**Partes do exercício:**
a) Resuma em duas frases o texto sobre os cortadores de cana.
b) Prossiga com o texto sobre os cortadores de cana a partir do ponto em que ele termina.

**Extrato da página:**
********************

O Ministério do Trabalho tem aumentado o cerco. Um cortador de cana contratado ganha em média R$ 622, além de gratificações por rendimento diário. Há exigências que devem ser cumpridas à risca pelos donos dos canaviais. Tais como: banheiros separados para homens e mulheres, garrafas térmicas individuais para água gelada, uniforme padronizado que cubra todo o rosto do cortador (incluindo acessórios de proteção, como óculos, bonés, botas e caneleiras até os joelhos).
Proprietário da fazenda Boa Vista, Edson Paes conta que o perfil ideal do boia-fria é aquele vindo da própria área rural. “O sujeito que vem da cidade grande não serve, traz problemas. Já tivemos casos de trabalhador envolvido com drogas e álcool, por exemplo. Precisamos de gente comprometida com o serviço”, analisa. O trabalho começa às 7h e só termina às 16h, com um intervalo de uma hora para descanso e almoço. Os ônibus que levam os cortadores já não podem mais transportar ninguém em pé, e os objetos cortantes devem ser posicionados na parte debaixo dos bancos. Aquele cenário de veículos lotados de gente coberta de todo tipo que é roupa para se proteger do sol é coisa do passado. Ainda que seja um passado bem recente.

********************

**Trecho de origem:**
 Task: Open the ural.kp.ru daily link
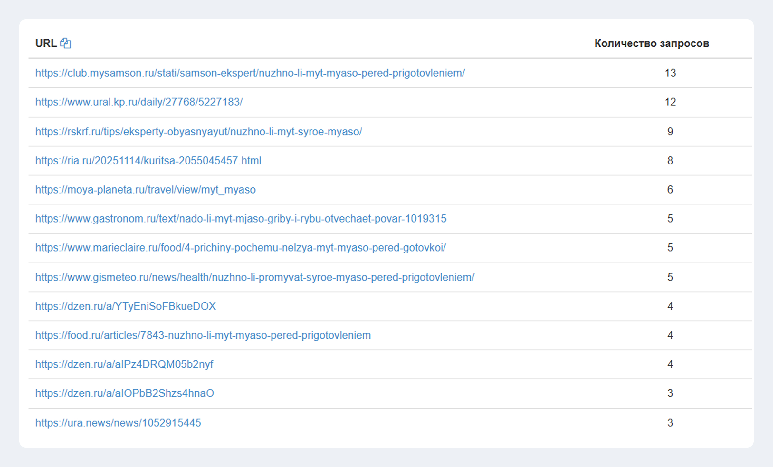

********************

**Resultados das tarefas:**
a) Com o Ministério do Trabalho aumentando o cerco, os donos de canaviais precisam cumprir à risca exigências como banheiros separados para homens e mulheres, garrafas térmicas individuais e uniforme com acessórios de proteção, enquanto um cortador contratado ganha em média R$ 622 mais gratificações por rendimento diário. Edson Paes, proprietário da fazenda Boa Vista, diz que o boia-fria ideal vem da própria área rural; a jornada vai das 7h às 16h, e os ônibus não podem mais levar ninguém em pé.

b)
Transformação social no campo
Entretanto, aos olhos do Sindicato Rural de Campos (SRC), não seria hora de intensificar as leis trabalhistas. “Estamos estudando com devida atenção esta questão do corte de cana na região e de que forma se sentem os primeiros impactos das máquinas já em operação. Vai haver uma grande mudança estrutural com o consequente enfraquecimento dos sindicatos rurais”, analisa José do Amaral, presidente do SRC.
Dados do sindicato apontam que a redução do trabalho no campo e consequente aumento de oferta de mão-de-obra pouco qualificada têm agradado ao setor da construção civil, que se mantém aquecido. A construção do Porto Açu, em São João da Barra, também é outro polo de absorção desta mão-de-obra proveniente dos canaviais. Para o sindicalista, a mecanização surgiu a partir de dois fatores primordiais: a pressão de órgãos ligados ao meio ambiente e as recentes normas do trabalhador. “Os próprios sindicatos estão fazendo uma autofagia dos trabalhadores do açúcar, ao exigirem de água gelada gasosa a refeição com sorvete”, ironiza José do Amaral. “É preciso ter condições de trabalho com respeito, mas sem abuso, sem exageros. O manuseio e corte de cana são atividades físicas excepcionais e seculares”, afirma.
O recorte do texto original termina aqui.